Activity – Count lines holding the string "agent" in the data that follows. Reply with one number only.
*** Provided data Section Begins ***
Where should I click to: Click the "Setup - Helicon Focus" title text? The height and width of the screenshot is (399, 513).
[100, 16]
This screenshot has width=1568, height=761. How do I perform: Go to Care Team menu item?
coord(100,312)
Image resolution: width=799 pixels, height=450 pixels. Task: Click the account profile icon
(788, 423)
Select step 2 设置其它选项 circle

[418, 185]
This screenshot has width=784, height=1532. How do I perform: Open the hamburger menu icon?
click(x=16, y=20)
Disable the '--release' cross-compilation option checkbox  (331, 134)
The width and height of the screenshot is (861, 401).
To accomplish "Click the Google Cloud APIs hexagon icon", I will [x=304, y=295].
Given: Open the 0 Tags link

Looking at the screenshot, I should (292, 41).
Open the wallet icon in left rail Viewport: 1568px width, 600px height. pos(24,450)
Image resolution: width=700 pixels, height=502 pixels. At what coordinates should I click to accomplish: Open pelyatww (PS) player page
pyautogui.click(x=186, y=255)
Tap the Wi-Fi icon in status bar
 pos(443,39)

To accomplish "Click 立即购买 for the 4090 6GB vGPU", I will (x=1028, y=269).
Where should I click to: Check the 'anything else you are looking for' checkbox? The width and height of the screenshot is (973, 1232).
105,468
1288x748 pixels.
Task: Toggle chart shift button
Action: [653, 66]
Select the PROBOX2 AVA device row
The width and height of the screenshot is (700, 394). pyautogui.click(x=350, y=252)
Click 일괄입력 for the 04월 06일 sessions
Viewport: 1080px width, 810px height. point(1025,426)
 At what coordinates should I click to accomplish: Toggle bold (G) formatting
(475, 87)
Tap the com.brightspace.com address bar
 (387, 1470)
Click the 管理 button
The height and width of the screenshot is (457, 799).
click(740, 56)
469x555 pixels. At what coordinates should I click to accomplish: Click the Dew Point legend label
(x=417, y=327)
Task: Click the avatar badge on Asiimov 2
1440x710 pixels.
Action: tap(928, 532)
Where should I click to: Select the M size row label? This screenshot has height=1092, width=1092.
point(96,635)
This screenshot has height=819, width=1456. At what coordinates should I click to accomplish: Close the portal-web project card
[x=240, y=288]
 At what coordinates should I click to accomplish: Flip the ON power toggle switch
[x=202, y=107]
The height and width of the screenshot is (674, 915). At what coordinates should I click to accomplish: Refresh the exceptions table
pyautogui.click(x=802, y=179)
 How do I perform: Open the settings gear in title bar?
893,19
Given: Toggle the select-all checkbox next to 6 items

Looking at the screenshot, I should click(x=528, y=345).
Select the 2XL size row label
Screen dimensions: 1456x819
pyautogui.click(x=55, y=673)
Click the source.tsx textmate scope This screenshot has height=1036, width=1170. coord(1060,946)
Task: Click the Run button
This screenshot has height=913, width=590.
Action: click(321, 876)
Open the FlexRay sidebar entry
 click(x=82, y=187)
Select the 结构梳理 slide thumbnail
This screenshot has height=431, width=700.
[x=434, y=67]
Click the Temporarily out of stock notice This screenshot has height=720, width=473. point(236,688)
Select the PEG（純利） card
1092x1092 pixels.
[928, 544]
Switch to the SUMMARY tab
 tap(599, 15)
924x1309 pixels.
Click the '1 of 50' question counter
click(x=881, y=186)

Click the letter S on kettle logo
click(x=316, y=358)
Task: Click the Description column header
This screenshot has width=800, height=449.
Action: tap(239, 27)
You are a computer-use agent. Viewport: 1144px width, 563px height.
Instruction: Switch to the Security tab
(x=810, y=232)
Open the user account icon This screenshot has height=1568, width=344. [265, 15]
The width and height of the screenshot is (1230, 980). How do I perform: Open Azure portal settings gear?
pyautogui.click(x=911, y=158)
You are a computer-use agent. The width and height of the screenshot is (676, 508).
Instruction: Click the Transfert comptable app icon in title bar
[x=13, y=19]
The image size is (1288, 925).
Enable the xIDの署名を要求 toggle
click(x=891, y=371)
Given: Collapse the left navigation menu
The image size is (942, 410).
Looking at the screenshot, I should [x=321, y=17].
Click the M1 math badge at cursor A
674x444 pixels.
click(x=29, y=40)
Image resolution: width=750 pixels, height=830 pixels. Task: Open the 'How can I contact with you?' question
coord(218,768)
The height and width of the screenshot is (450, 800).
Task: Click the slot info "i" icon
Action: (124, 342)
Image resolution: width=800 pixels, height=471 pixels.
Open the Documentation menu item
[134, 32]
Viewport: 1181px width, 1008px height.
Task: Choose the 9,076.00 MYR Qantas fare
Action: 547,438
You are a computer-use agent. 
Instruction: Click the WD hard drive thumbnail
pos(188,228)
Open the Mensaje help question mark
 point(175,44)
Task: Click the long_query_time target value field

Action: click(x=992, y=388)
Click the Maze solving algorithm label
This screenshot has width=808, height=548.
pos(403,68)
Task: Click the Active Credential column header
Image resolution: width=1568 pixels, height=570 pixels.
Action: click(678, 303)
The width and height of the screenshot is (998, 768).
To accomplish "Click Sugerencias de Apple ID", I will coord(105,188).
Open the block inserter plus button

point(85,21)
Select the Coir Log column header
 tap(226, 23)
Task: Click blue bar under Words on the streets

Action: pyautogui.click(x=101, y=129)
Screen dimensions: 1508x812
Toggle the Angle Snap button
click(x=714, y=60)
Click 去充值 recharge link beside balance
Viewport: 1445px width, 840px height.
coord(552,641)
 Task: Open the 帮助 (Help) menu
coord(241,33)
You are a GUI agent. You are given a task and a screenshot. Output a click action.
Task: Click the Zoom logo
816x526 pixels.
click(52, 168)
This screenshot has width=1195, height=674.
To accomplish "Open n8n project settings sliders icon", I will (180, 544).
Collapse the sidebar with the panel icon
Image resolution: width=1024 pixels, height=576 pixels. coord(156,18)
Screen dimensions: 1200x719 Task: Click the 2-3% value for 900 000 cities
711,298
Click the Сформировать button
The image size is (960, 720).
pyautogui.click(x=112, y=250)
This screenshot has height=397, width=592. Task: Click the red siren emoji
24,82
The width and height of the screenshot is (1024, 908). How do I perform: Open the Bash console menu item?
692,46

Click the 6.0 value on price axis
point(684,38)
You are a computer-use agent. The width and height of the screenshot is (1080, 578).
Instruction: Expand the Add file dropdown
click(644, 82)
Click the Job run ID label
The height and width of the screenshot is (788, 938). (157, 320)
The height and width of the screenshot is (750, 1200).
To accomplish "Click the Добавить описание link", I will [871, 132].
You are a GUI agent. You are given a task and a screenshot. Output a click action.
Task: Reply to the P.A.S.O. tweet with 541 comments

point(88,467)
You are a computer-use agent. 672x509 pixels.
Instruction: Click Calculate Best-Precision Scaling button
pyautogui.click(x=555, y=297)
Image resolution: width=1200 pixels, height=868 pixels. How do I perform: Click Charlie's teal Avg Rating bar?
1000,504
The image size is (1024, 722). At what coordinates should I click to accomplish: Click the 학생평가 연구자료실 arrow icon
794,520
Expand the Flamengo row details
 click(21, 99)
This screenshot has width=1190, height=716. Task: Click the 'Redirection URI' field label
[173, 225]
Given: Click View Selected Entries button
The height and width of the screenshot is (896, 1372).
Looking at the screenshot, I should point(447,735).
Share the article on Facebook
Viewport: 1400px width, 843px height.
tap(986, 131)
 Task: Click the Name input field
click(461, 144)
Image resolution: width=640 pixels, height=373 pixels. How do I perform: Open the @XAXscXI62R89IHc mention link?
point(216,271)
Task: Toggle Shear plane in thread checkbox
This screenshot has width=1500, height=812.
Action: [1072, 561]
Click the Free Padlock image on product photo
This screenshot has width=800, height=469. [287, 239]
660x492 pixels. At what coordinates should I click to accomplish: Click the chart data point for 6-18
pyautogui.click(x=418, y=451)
*** Provided data Section Ends ***
Exercise solution – 7